WORK TASK: Please output the records below word for word and omit the pictures.

DATASET RECORDS:
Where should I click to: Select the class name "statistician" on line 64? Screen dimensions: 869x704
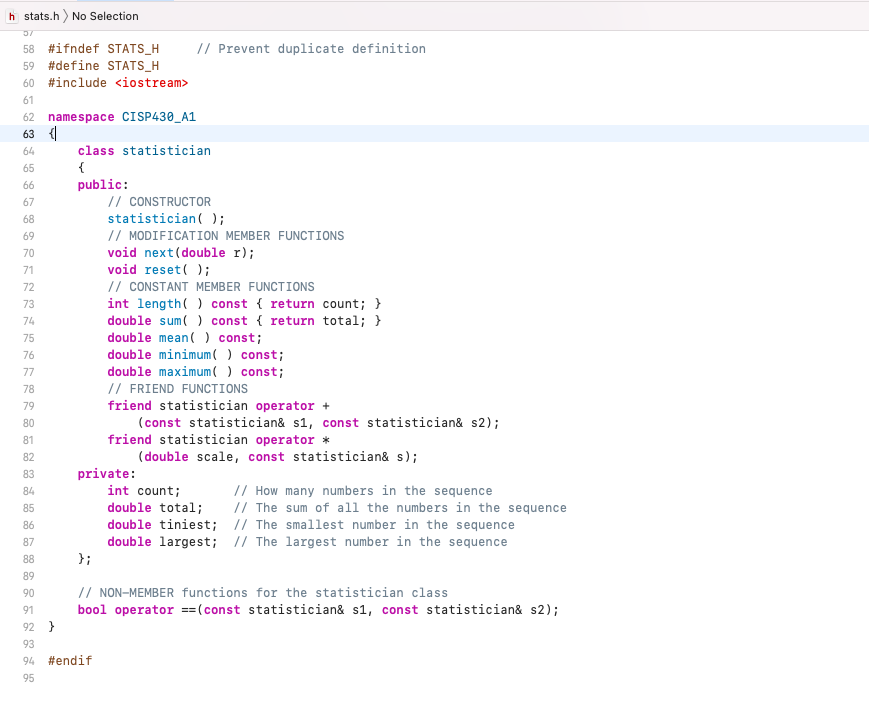[166, 151]
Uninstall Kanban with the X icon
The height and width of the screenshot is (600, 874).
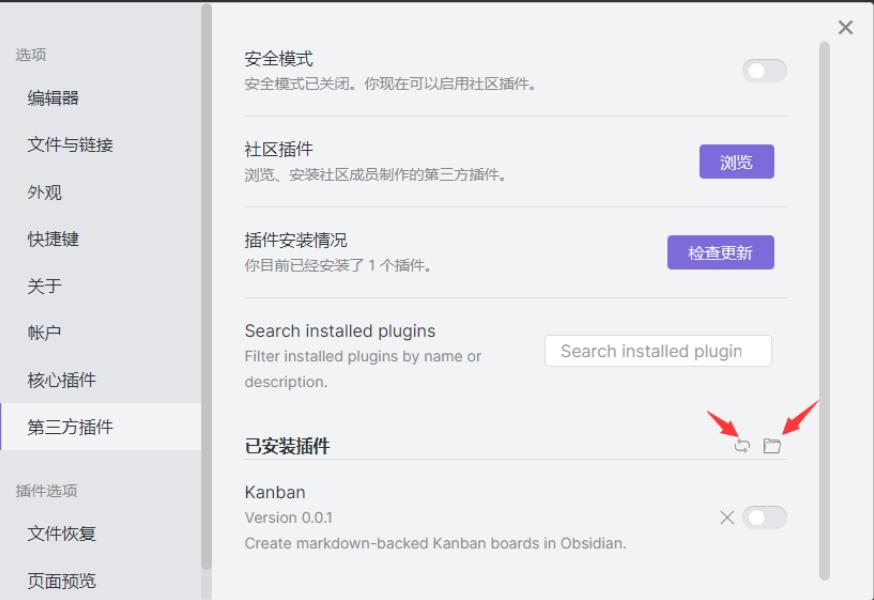click(727, 517)

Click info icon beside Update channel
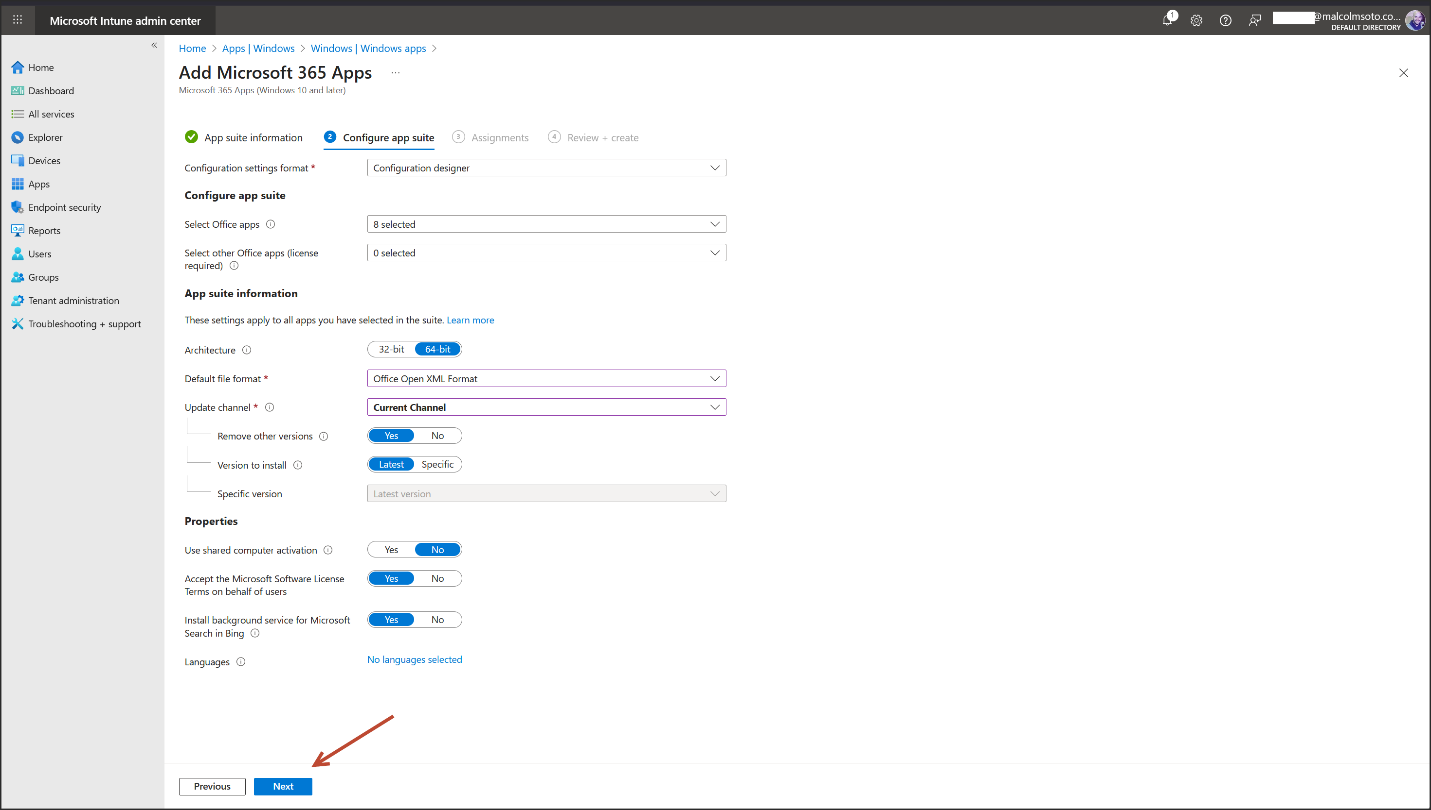click(270, 408)
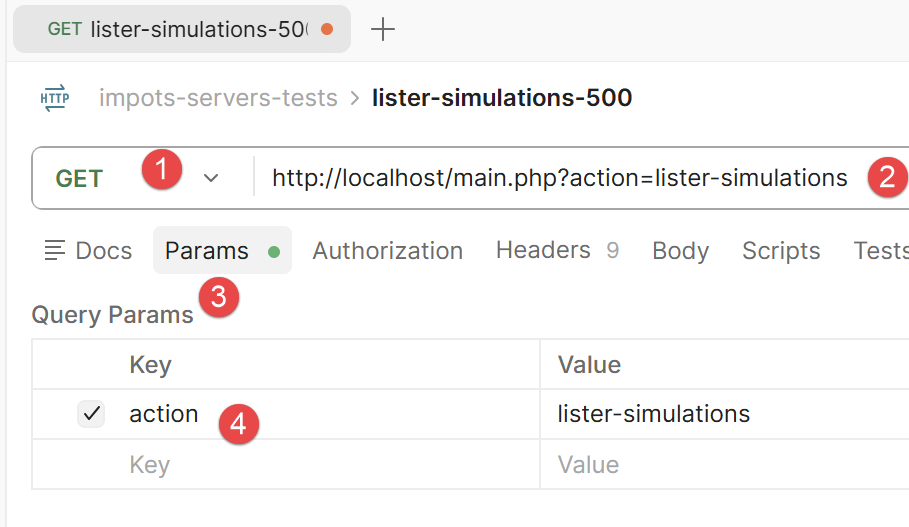The width and height of the screenshot is (909, 527).
Task: Switch to the Authorization tab
Action: [x=387, y=250]
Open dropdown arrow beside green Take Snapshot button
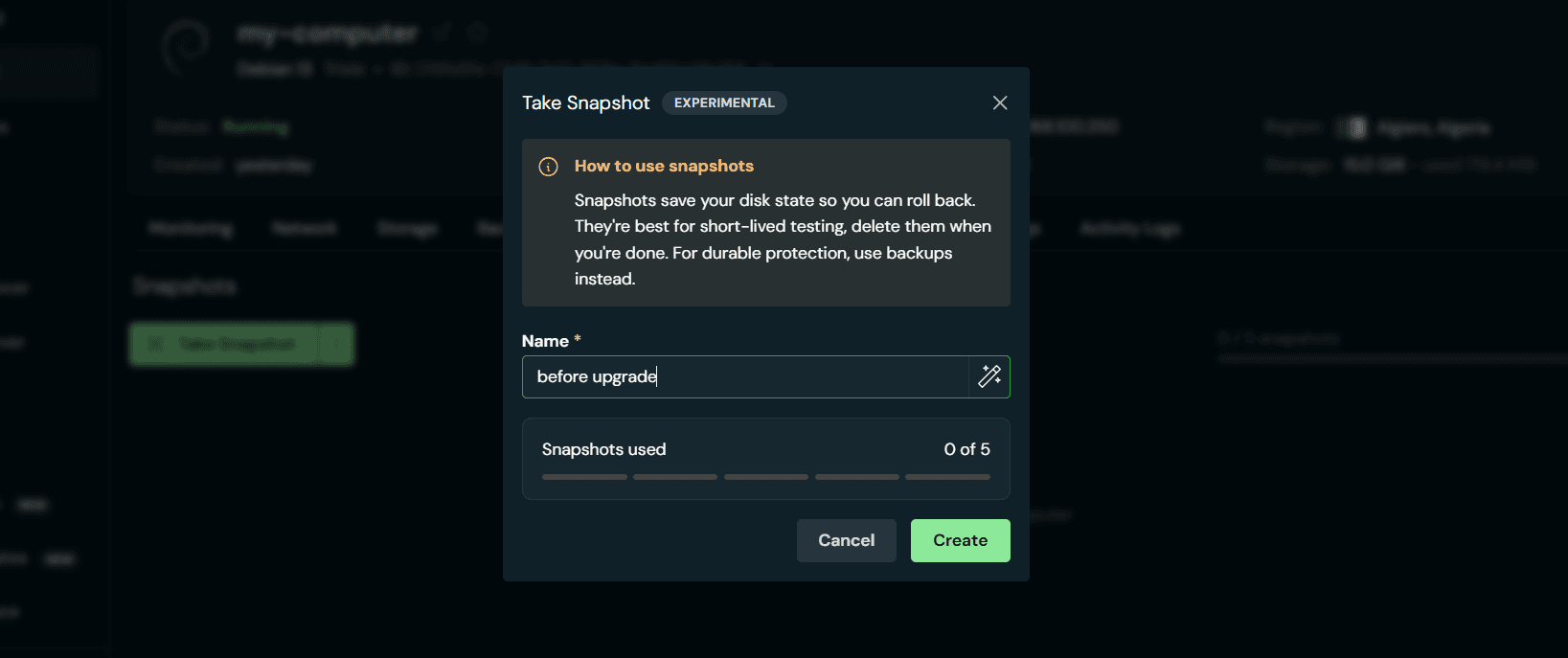 pyautogui.click(x=336, y=344)
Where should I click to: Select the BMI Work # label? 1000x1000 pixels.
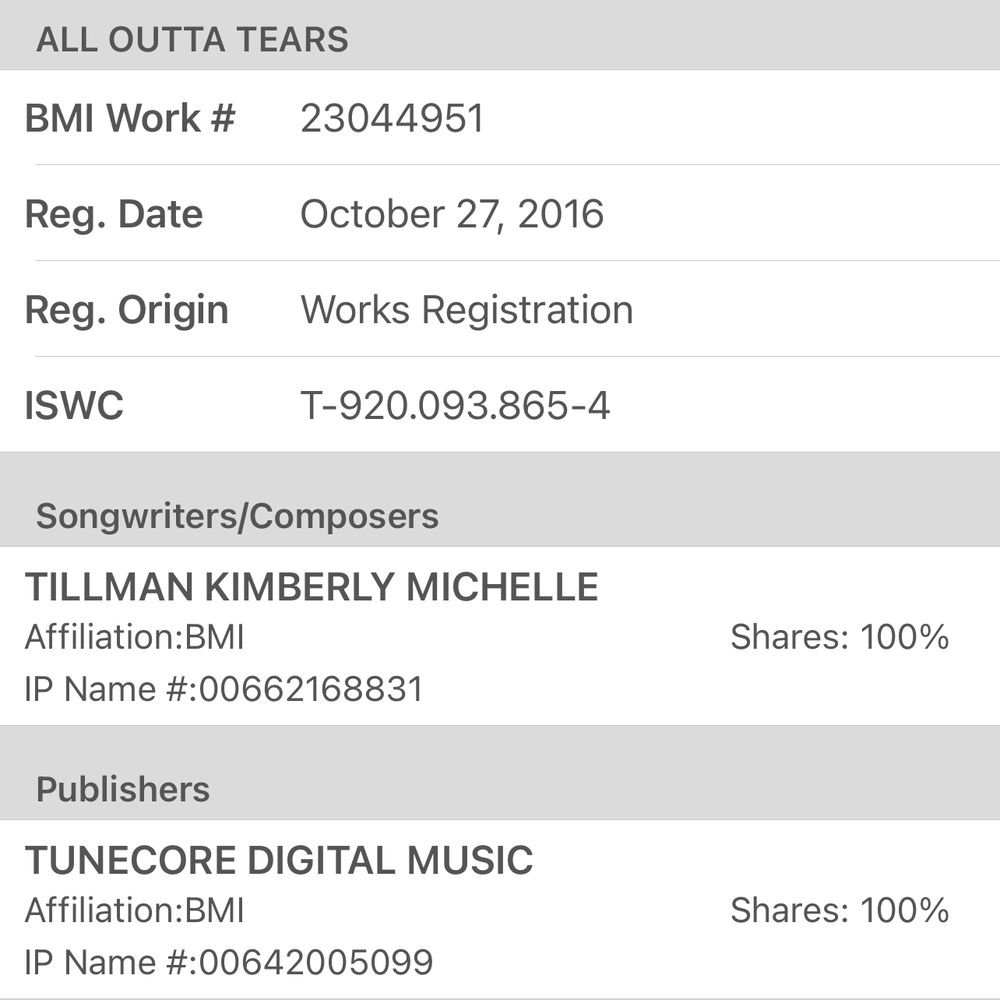tap(130, 118)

YOUR SOLUTION:
Where should I click to: Select the class name "statistician" on line 64? Screen dimensions: 869x704
[166, 151]
Uninstall Kanban with the X icon
The height and width of the screenshot is (600, 874).
click(727, 517)

Click info icon beside Update channel
click(270, 408)
The width and height of the screenshot is (909, 527).
Task: Switch to the Authorization tab
Action: [x=387, y=250]
Open dropdown arrow beside green Take Snapshot button
 pyautogui.click(x=336, y=344)
Where should I click to: Select the BMI Work # label? 1000x1000 pixels.
tap(130, 118)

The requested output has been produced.